Live Review: MAHA play-in round; The Lepers tonight…

Category: Blog — Tags: , , — @ 11:52 am May 25, 2010
Noah's Ark Was a Spaceship at The Slowdown, May 24, 2010.

Noah's Ark Was a Spaceship at The Slowdown, May 24, 2010.

How big was the draw at last night’s MAHA showcase at Slowdown? Well, the parking lot was full, and for a big-stage show the room didn’t feel empty. My guestimate would be that 150 people were in the house at any given time. Not bad for a Monday night. I arrived too late to see the band that I would have voted for if I had voted — Dim Light played first at around 8 p.m. I caught most of Betsy Wells’ set. I’d never seen the band before, and hadn’t even heard of them before this show was announced (even though I’m told they’ve played at The Waiting Room before). They’re a young four-piece with two guitars who someone told me sounded like Arcade Fire, which, of course, they sound nothing like. Instead, Betsy Wells was a conglomeration of influences that no one in the band probably has heard of before. Two people in the crowd referenced The Feelies. One person told me they reminded her of Blitzen Trapper. Someone outside on the patio compared them to U2 and Neil Young (uh, no). I think if you listened to them long enough you’d hear whatever band you wanted to hear in their music.  In other words, they sound like everyone — and no one. They’re a talented indie-pop band with a big-stage sound, but with songs that simply don’t stand out. Generic? Maybe. I think there’s something there, but it just ain’t “there” yet.

Noah’s Ark Was a Spaceship added some stage spice in the form of a formal ball gown worn by lead guy Andrew Ancona Gustafson. Seems like everyone compares Noah to Sonic Youth, but to me, they sound like Seattle circa 1992 or one of the heavier, artier bands on Athens Ga. – Inside Out.
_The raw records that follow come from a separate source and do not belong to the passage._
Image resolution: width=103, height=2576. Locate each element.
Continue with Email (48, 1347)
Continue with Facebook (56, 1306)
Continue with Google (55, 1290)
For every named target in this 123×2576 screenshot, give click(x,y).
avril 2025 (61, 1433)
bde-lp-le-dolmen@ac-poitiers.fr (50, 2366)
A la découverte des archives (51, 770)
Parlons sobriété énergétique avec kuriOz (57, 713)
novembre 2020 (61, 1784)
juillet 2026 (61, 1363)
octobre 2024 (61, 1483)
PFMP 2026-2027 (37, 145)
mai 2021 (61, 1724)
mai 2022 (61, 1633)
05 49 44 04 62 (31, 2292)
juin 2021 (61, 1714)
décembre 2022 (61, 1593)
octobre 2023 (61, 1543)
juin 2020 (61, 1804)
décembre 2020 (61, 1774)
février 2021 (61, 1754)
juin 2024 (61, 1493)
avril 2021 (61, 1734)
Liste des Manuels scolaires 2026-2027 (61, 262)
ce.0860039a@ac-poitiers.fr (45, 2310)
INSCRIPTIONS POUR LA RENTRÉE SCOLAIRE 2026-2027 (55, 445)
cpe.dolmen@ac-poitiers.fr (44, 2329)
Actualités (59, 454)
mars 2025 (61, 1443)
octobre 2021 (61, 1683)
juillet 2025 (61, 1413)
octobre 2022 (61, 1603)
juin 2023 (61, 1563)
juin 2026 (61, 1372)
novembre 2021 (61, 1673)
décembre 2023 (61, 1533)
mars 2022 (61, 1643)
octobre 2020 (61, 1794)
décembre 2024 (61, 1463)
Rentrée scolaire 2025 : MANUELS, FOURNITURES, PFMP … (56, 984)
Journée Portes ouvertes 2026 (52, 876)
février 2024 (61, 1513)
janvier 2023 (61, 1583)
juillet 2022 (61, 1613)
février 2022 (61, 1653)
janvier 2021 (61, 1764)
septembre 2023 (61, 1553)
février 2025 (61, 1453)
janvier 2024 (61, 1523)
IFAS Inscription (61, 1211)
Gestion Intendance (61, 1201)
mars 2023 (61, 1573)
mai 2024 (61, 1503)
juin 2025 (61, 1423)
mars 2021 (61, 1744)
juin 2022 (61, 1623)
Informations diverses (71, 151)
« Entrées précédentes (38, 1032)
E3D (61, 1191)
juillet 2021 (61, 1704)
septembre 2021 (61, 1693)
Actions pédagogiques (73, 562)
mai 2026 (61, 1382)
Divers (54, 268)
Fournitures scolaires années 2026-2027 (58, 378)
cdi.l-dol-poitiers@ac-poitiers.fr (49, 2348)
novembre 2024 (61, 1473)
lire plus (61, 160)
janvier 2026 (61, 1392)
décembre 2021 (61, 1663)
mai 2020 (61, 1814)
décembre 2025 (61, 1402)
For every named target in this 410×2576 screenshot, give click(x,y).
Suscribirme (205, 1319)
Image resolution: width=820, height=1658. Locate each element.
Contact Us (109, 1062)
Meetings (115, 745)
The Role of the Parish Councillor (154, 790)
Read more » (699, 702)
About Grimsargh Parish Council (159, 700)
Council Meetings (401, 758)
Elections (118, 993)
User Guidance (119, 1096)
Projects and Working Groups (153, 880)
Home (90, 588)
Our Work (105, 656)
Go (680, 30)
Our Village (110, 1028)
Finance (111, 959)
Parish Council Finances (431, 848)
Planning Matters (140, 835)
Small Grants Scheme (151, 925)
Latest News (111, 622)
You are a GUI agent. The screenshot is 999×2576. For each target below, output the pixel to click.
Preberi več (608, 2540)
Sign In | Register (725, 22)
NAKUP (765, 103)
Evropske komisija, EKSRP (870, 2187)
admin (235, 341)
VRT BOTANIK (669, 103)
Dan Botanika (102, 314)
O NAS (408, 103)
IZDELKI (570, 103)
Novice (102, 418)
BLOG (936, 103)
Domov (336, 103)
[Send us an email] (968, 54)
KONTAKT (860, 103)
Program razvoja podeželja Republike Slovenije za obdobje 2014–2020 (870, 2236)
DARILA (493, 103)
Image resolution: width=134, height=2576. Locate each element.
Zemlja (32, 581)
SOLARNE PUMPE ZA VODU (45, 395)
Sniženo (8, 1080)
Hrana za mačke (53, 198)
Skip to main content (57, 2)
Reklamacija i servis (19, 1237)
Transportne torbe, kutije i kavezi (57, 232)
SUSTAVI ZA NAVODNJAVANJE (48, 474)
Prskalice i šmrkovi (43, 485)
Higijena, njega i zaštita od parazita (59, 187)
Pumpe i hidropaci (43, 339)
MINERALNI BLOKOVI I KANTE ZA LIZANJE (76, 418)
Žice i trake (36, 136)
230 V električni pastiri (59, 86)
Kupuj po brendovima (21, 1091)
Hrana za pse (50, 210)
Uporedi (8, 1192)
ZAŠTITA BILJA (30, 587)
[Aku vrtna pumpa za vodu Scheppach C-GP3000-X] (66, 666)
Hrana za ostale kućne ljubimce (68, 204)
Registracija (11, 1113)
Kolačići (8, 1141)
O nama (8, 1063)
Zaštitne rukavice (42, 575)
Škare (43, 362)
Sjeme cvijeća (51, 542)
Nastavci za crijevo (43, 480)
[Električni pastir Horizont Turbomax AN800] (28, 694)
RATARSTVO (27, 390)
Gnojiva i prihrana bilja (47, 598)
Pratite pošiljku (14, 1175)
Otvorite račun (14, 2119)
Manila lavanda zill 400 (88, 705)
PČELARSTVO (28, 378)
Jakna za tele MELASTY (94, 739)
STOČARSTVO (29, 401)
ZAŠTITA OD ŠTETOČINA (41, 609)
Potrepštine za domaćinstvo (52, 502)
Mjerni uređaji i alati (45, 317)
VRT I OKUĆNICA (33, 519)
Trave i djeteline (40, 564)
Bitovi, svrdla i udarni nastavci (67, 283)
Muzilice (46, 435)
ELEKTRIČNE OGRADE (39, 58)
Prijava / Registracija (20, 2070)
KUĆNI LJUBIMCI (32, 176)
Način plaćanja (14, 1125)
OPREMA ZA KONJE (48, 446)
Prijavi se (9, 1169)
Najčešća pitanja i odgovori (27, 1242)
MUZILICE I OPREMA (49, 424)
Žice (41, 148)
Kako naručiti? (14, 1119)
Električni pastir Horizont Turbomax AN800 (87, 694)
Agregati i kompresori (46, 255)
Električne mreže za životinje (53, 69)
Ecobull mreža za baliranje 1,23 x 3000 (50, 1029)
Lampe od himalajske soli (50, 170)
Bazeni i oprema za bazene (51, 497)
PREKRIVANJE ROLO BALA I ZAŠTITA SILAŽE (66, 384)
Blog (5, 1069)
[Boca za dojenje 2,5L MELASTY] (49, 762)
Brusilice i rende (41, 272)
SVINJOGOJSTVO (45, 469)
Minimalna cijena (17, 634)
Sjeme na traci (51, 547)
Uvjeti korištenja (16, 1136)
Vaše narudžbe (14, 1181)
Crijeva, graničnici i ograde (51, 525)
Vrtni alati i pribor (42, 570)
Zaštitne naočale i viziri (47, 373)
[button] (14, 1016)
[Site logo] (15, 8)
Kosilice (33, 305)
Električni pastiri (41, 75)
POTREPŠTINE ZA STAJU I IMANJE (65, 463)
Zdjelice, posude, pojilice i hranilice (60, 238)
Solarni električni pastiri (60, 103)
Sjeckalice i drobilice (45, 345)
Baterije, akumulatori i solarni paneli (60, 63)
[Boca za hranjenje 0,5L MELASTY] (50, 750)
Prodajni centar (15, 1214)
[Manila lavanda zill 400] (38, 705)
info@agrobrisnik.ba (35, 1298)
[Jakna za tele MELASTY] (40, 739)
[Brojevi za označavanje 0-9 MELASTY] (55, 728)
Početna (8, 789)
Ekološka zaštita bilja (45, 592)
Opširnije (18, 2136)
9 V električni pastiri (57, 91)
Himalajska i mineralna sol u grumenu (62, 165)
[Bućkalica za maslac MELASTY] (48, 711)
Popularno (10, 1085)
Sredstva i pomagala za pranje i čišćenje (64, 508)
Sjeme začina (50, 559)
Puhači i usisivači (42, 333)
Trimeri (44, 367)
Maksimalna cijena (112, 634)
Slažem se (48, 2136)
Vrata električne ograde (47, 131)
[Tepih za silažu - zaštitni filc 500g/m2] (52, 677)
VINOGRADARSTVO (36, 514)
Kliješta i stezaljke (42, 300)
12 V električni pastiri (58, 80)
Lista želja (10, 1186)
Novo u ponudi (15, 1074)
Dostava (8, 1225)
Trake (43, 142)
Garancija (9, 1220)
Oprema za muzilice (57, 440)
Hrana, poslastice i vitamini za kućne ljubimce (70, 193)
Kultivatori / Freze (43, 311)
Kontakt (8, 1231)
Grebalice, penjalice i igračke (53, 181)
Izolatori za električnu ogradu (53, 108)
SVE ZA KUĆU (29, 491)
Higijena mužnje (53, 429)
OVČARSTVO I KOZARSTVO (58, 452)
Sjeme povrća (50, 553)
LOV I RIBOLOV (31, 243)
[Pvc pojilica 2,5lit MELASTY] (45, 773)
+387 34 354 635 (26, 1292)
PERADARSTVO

Gustafson is a great lead singer who will take them far if he can tap into his undiscovered vocal range — and if they ever get “discovered.” They’ve got a new album coming out shortly (or so they said from stage).

Last up was Flight Metaphor, but I didn’t stick around. About an hour after the show ended, the MAHA organizers announced that Betsy Wells had won the ad hoc battle of the bands and would be invited to play the small stage at the MAHA Music Festival. Did the crowd — and conversely, the MAHA organizers — make the right choice? Find out for yourself July 24.

* * *

Tonight at The Brothers Lounge it’s The Lepers CD release party with Bazooka Shootout and Kyle Harvey. $5, 9 p.m.